14. On the ESCU - Windows Remote Access Software BRC4 Loaded Dll - Rule pane, review the details of the partially translated rule, then select Edit.

    

15. On the Edit SIEM migration rule pane, under the Target Query box, note the following error message. It indicates that an error was detected in the Kusto Query Language (KQL) query.

    

16. If you’re familiar with this issue, modify the Target query to correct the query.

17. If you’re not sure how to correct the query, use the following steps:

    To attempt to translate the Splunk query to MS KQL you can use Copilot AI or other tools to do the work for you.

    1. In the Source Query box, highlight and then copy the entire query.

    2. Open a new tab in Edge.

    3. Go to http://copilot.microsoft.com to access Microsoft Copilot.

    4. In the chat box type:

       translate this splunk rule to KQL:

    5. On a new line in the chat box paste the Source Query copied previously and then submit the text.

    6. Copy the resulting KQL query from Copilot and paste it into the Target Query box on the Edit SIEM migration rule pane.

       A new error will be displayed under the Target Query box. This error indicates that a table couldn’t be resolved. This table may not exist in Sentinel which will prevent the successful execution of this rule.

    7. To complete the update select Save Changes.

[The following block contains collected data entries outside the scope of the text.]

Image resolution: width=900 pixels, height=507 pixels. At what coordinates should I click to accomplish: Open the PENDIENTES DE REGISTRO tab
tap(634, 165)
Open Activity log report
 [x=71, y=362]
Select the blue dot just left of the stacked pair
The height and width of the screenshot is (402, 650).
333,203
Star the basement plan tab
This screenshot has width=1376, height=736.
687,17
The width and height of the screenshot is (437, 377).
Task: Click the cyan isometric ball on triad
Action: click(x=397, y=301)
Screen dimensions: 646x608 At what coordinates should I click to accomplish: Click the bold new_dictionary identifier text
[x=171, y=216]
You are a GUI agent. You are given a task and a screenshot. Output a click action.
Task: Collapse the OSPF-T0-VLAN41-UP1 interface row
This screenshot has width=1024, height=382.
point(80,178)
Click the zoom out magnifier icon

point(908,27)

18. The Translation State of the ESCU - Windows Remote Access Software BRC4 Loaded Dll - Rule SIEM rule has changed from Partially Translated to Manually Translated.

    

19. In the SIEM Migration rules list ensure that the Deploy switch has been enabled for the following rules and then select Next : Review and migrate >.

    • ESCU - Windows Query Registry Reg Save - Rule
    • ESCU - Windows Rapid Authentication on Multiple Hosts - Rule
    • ESCU - Windows Remote Access Software BRC4 Loaded Dll - Rule
    • ESCU - Windows RDP Connection Successful - Rule

    

20. Clear the filter, then search for ESCU - Windows Updates and note that the Translation State for the following rules is currently Not Translated.

    • ESCU - Windows Updates Install Failures
    • ESCU - Windows Updates Install Successes

    These rules could not be automatically translated by the SIEM Migration engine and will have to be re-created manually.

21. To continue with the migration select Next : Review and migrate >.

22. Review the list of SIEM Migration rules to ensure that the appropriate rules have been selected and then select Deploy.

    It may take a couple of minutes to complete the installation of the queries into Sentinel and build out the analytics rules.

23. Once the installation of all the SIEM Migration rules has completed select Done to return to the Microsoft Sentinel | Content hub panel.

    

24. On the confirmation screen select OK to complete the migration.